Nur die Hälfte hat genug Geld, um diese Kosten aus dem eigenen Sack zu bezahlen. Die anderen sind auf Ergänzungsleistungen angewiesen.
Unwissen wird zum Bumerang für die Erben
Trotz der horrenden Kosten – wer vor dem Tod ein Jahr im Pflegeheim verbringt, berappt dafür im Schnitt 72'000 Franken – hat ein Grossteil der Rentnerinnen und Rentner am Ende des Lebens noch etwas zum Vererben übrig.
Laut einer älteren Studie, basierend auf Steuerdaten des Kantons Zürich, hinterliessen um die Jahrtausendwende drei Viertel der Rentnerinnen und Rentner ein Erbe. Mehr als die Hälfte hinterliess dabei über 100'000 Franken.
Allerdings: Dass die meisten Leute sich vorab nicht mit den Pflegekosten auseinandersetzen, kann dabei zum Bumerang werden. «Bei den Erben drohen unter Umständen böse Überraschungen», warnt Christen. Seit einer Gesetzesänderung 2021 gilt: Wer zu Lebzeiten Ergänzungsleistungen bezog, beim Tod aber ein Erbe von mehr als 40'000 Franken hinterlässt, muss die Ergänzungsleistungen zurückzahlen.
Junge rechnen mit steigendem Rentenalter
Christen empfiehlt Rentnerinnen und Rentnern, sich proaktiver mit der eigenen Vorsorge- und Nachlassplanung auseinanderzusetzen, um sich der finanziellen Realität im hohen Alter bewusst zu werden.

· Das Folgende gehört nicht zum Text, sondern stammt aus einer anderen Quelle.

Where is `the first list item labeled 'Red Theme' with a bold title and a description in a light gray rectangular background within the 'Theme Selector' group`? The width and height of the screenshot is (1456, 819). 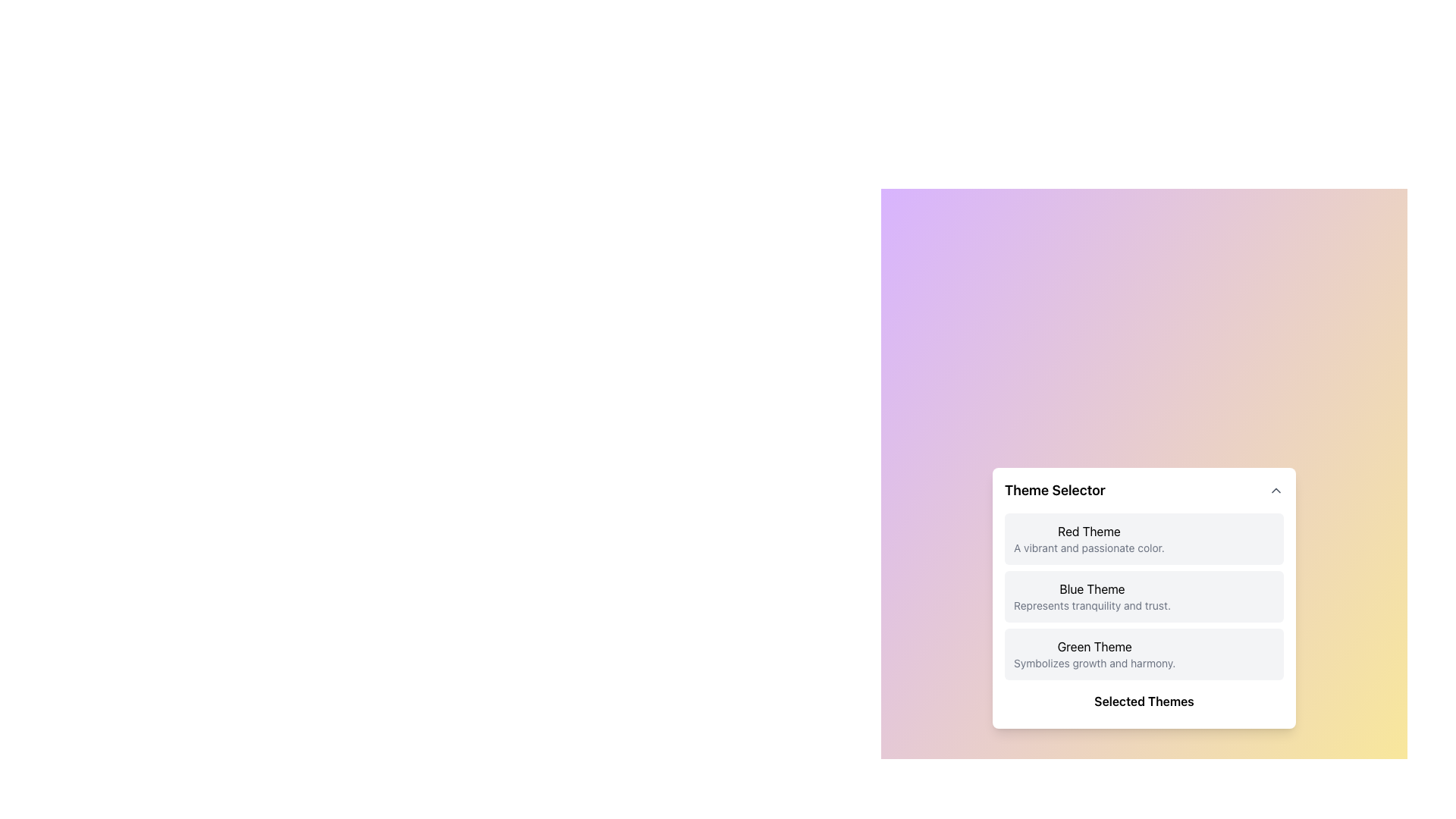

Das wird umso wichtiger, als die finanziellen Aussichten im Ruhestand sich eintrüben. Die aktuelle Rentnergeneration geniesst einen goldenen Ruhestand. Die Vorsorge gerät aufgrund des demografischen Wandels aber zunehmend in Schieflage. 62 Prozent der Unter-35-Jährigen gehen heute bereits davon aus, dass sie länger werden arbeiten müssen als bis 65.